Pull out the rows word for word from the line containing "Given: Jump to Choose a workflow step circle" through the end of the rows, including both ends. Leave the pictures out of your answer.

Stored data:

----------------

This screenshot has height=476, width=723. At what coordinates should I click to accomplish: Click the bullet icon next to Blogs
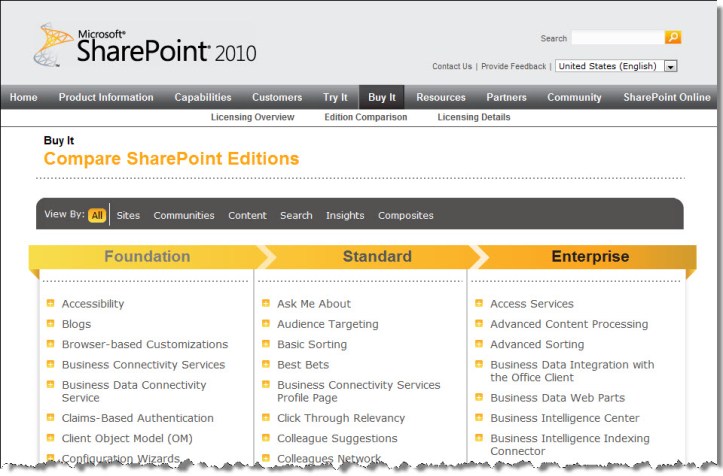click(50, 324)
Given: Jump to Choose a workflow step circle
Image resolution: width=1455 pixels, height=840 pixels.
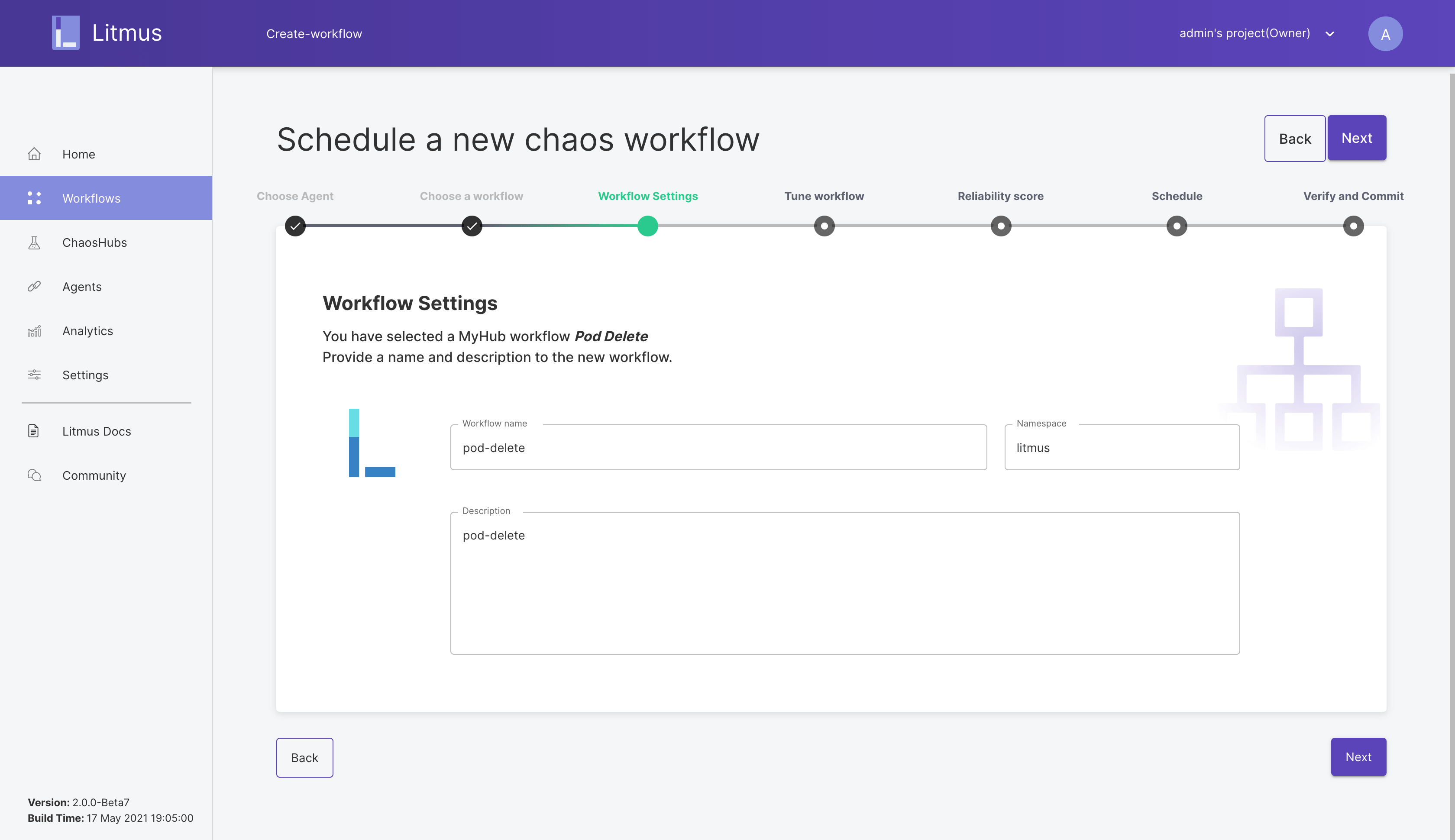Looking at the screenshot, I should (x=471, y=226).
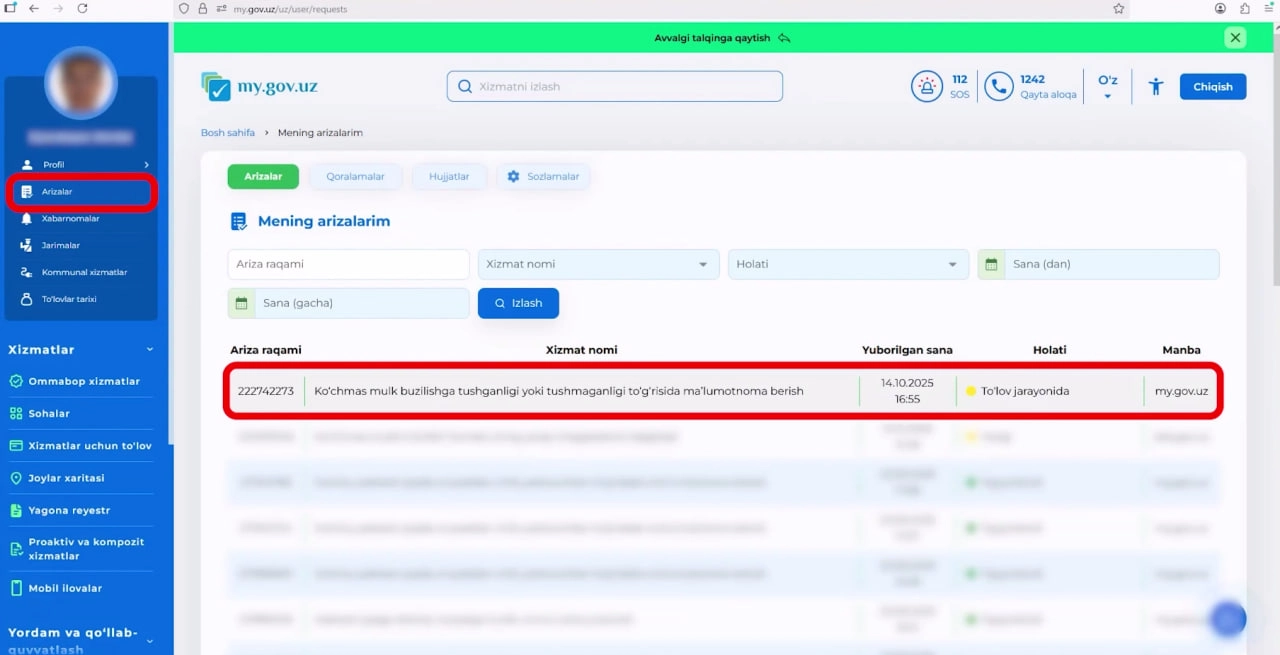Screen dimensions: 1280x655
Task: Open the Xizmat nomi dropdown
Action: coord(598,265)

----------------

● TASK RESULT
Given: Jump to Choose a workflow step circle
Image resolution: width=1455 pixels, height=840 pixels.
Looking at the screenshot, I should (x=471, y=226).
Screen dimensions: 1280x655
Task: Open the Xizmat nomi dropdown
Action: coord(598,265)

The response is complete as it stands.